• _Input rows_
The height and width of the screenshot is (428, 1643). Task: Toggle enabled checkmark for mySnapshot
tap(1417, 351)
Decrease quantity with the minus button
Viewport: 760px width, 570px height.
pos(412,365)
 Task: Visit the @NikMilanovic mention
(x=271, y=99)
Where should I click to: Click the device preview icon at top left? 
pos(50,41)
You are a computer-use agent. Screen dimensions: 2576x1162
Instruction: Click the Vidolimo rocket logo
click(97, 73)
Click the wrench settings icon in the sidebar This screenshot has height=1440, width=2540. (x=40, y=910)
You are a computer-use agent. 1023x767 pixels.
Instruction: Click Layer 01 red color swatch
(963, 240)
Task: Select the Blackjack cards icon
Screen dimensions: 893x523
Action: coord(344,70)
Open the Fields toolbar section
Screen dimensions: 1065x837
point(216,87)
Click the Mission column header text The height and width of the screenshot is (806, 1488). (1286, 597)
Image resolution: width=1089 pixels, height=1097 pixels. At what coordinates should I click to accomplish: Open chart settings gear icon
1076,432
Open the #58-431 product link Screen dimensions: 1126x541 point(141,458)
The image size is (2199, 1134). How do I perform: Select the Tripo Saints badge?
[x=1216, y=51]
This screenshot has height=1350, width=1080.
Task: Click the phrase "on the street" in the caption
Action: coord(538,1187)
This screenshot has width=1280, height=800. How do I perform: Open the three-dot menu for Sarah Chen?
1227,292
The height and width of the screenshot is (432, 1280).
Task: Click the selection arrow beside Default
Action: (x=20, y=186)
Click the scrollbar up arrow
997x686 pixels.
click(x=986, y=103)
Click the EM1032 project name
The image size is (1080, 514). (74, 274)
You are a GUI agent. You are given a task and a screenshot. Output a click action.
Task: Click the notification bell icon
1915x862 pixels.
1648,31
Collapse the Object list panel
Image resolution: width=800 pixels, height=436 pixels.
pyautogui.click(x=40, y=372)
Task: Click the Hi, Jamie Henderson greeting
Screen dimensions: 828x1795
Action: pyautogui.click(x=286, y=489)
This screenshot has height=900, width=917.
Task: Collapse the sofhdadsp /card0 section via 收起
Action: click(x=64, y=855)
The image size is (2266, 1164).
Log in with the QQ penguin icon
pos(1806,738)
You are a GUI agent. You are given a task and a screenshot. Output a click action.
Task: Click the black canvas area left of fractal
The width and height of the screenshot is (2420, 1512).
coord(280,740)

• _Set problem_
Collect every line of the data above that contains the word "size" and copy each one in full.

• _Final result_
The image size is (2199, 1134). How do I perform: Select the Tripo Saints badge?
The image size is (1080, 514). (74, 274)
The image size is (2266, 1164).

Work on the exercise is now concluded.